但是,大多数时候我已经拥有了下属的CRC 数据集,我宁愿构建我的顶级数据的UID 通过将原始数据与下属的CRC连接来设置 数据集,然后CRC这个结构。
或者你可以快速计算整个集合的CRC,就像你在整个事情上做了CRC一样,但是使用已经计算过的CRC的CRC。查看crc32_combine()
中的zlib。这比采用一堆CRC的CRC要好。通过组合,您可以保留CRC算法的所有数学优势。
答案 1 :(得分:1)
Mark Adler的答案很响亮。如果我把我的程序员戴上帽子并戴上我的数学家的帽子,其中一些应该是显而易见的。他没有时间解释数学,所以我会在这里为那些感兴趣的人。

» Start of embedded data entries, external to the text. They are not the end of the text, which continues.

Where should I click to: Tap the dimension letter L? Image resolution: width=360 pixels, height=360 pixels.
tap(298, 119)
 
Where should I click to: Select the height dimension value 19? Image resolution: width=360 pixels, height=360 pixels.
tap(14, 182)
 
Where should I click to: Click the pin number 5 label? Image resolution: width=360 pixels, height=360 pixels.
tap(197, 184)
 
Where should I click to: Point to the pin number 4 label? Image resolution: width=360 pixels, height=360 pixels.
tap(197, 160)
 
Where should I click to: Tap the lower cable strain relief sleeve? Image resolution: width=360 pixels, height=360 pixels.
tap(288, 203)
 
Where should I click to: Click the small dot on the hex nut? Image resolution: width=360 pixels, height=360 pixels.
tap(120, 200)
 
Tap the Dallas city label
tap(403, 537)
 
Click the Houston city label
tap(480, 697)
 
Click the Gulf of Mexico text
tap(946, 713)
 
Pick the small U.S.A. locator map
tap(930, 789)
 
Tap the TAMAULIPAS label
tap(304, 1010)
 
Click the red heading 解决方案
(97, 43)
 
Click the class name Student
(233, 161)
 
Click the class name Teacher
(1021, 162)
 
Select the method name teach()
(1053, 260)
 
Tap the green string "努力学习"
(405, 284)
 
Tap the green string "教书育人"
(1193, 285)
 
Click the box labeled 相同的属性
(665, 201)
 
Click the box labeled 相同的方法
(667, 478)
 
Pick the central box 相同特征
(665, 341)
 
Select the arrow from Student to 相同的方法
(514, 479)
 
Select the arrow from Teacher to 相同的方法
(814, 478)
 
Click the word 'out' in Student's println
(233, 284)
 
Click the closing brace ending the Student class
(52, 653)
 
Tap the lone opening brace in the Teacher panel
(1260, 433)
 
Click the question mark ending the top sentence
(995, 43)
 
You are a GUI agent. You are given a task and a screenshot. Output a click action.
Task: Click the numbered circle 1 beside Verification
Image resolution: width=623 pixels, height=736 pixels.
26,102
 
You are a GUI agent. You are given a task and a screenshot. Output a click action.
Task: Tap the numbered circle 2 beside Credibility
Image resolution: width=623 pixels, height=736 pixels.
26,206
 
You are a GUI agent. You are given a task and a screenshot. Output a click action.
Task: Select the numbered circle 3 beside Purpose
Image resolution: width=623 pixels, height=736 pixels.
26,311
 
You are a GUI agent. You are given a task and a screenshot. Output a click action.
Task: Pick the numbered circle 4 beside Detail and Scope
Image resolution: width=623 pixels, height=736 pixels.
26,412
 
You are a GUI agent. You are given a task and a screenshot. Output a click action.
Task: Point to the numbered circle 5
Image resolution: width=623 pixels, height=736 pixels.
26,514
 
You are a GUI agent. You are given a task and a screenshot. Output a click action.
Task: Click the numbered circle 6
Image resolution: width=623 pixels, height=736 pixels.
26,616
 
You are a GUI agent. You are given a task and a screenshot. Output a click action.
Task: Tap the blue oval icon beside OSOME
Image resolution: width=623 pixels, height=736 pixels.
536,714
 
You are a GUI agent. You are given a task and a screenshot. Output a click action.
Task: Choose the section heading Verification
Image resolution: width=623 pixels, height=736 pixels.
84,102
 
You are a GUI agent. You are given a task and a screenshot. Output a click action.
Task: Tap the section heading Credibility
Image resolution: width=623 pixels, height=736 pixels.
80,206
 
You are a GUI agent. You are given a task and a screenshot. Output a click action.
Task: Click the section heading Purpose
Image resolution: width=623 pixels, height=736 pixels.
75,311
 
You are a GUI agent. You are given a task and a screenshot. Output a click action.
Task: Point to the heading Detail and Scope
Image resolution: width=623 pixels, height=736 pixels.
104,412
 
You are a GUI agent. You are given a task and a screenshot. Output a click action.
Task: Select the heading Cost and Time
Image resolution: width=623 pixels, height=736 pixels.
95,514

计算CRC的过程基本上是进行多项式除法的过程。多项式具有系数mod 2,即每个项的系数为0或1,因此N次多项式可以用N位数表示,每个位是一个项的系数(以及进行a的过程)多项式除法相当于进行了一大堆XOR和移位运算)。当对数据块进行CRC时,我们将“数据”视为一个大的多项式,即长的比特串,每个比特表示多项式中的项的系数。好吧,调用我们的数据块多项式A.对于每个CRC“版本”,已经为CRC选择了 多项式,我们将其称为P.对于32位CRC,P是多项式度数为32,所以它有33个项和33个系数。因为顶部系数总是1,所以它是隐式的,我们可以用32位整数表示32度多项式。 (计算上,这实际上非常方便。)计算数据块A的CRC的过程是当A除以P时找到余数的过程。也就是说,A总是可以写出
A = Q * P + R
其中R是小于P度的多项式,即R具有31或更小的度数,因此它可以用32位整数表示。 R基本上是CRC。 (小注意:通常一个前缀为0xFFFFFFFF到A,但这在这里并不重要。)现在,如果我们连接两个数据块A和B,对应于两个块的串联的“多项式”是A的多项式,“移位在左边“通过B中的比特数加上B.换句话说,A& B的多项式是A * S + B,其中S是对应于1的多项式,后跟N个零,其中N是B中的位数(即S = x ** N)。那么,对于A& B的CRC,我们可以说些什么呢?假设我们知道A = Q * P + R和B = Q'* P + R',即R是A的CRC,R'是B的CRC。假设我们也知道S = q * P + r。然后
A * S + B = (Q*P+R)*(q*P+r) + (Q'*P+R')
= Q*(q*P+r)*P + R*q*P + R*r + Q'*P + R'
= (Q*S + R*q + Q') * P + R*r + R'
因此,为了找到当A * S + B除以P时的余数,我们只需要找到当R * r + R'除以P时的余数。因此,计算两个数据流的串联的CRC A和B,我们只需要知道数据流的单独CRC,即R和R',以及尾随数据流B的长度N(所以我们可以计算r)。这也是Marks其他评论之一的内容:如果尾随数据流B的长度被约束为几个值,我们可以为这些长度中的每一个预先计算r,使得两个CRC的组合非常简单。 (对于任意长度N,计算r并不是微不足道的,但它比在整个B上重新划分要快得多(log_2 N)。)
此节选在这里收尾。